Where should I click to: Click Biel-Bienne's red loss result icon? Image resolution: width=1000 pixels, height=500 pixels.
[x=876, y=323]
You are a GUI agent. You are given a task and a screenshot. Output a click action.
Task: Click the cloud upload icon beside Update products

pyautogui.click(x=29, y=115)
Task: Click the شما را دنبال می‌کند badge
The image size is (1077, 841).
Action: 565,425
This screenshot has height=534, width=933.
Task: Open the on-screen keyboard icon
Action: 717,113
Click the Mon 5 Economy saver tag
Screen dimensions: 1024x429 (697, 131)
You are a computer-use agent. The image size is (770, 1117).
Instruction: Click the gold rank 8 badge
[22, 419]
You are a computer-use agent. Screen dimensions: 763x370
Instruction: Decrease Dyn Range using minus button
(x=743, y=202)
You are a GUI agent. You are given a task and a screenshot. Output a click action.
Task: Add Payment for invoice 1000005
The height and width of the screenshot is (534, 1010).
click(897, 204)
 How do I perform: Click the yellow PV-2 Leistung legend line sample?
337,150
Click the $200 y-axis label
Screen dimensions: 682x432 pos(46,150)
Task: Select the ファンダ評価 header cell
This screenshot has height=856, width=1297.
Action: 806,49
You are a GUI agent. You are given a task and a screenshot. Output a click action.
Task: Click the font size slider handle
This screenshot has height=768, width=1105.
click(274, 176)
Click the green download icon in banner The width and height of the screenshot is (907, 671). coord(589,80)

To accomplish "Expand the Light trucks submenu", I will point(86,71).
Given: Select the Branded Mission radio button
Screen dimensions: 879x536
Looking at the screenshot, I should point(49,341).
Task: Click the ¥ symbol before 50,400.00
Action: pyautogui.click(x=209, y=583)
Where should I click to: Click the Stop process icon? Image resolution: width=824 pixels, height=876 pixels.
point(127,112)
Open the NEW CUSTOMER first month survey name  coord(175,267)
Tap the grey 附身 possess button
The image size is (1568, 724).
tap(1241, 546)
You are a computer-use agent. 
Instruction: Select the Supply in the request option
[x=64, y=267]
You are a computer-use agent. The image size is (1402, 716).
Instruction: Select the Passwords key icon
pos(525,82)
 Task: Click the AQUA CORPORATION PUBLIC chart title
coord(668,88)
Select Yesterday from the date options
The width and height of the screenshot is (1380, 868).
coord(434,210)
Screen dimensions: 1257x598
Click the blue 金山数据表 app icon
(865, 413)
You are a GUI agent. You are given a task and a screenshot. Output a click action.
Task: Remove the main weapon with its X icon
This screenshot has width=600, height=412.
----------------------------------------
■ **HOW TO COMPLETE THIS TASK**:
Each line of the data is to be transcribed exactly.

■ **EXERCISE SOLUTION**:
Where should I click to: Click Biel-Bienne's red loss result icon? Image resolution: width=1000 pixels, height=500 pixels.
[x=876, y=323]
You are a GUI agent. You are given a task and a screenshot. Output a click action.
Task: Click the cloud upload icon beside Update products

pyautogui.click(x=29, y=115)
Task: Click the شما را دنبال می‌کند badge
The image size is (1077, 841).
Action: 565,425
This screenshot has height=534, width=933.
Task: Open the on-screen keyboard icon
Action: 717,113
Click the Mon 5 Economy saver tag
Screen dimensions: 1024x429 (697, 131)
You are a computer-use agent. The image size is (770, 1117).
Instruction: Click the gold rank 8 badge
[22, 419]
You are a computer-use agent. Screen dimensions: 763x370
Instruction: Decrease Dyn Range using minus button
(x=743, y=202)
You are a GUI agent. You are given a task and a screenshot. Output a click action.
Task: Add Payment for invoice 1000005
The height and width of the screenshot is (534, 1010).
click(897, 204)
 How do I perform: Click the yellow PV-2 Leistung legend line sample?
337,150
Click the $200 y-axis label
Screen dimensions: 682x432 pos(46,150)
Task: Select the ファンダ評価 header cell
This screenshot has height=856, width=1297.
Action: 806,49
You are a GUI agent. You are given a task and a screenshot. Output a click action.
Task: Click the font size slider handle
This screenshot has height=768, width=1105.
click(274, 176)
Click the green download icon in banner The width and height of the screenshot is (907, 671). coord(589,80)

To accomplish "Expand the Light trucks submenu", I will point(86,71).
Given: Select the Branded Mission radio button
Screen dimensions: 879x536
Looking at the screenshot, I should point(49,341).
Task: Click the ¥ symbol before 50,400.00
Action: pyautogui.click(x=209, y=583)
Where should I click to: Click the Stop process icon? Image resolution: width=824 pixels, height=876 pixels.
point(127,112)
Open the NEW CUSTOMER first month survey name  coord(175,267)
Tap the grey 附身 possess button
The image size is (1568, 724).
tap(1241, 546)
You are a computer-use agent. 
Instruction: Select the Supply in the request option
[x=64, y=267]
You are a computer-use agent. The image size is (1402, 716).
Instruction: Select the Passwords key icon
pos(525,82)
 Task: Click the AQUA CORPORATION PUBLIC chart title
coord(668,88)
Select Yesterday from the date options
The width and height of the screenshot is (1380, 868).
coord(434,210)
Screen dimensions: 1257x598
Click the blue 金山数据表 app icon
(865, 413)
You are a GUI agent. You are given a task and a screenshot. Output a click action.
Task: Remove the main weapon with its X icon
This screenshot has width=600, height=412.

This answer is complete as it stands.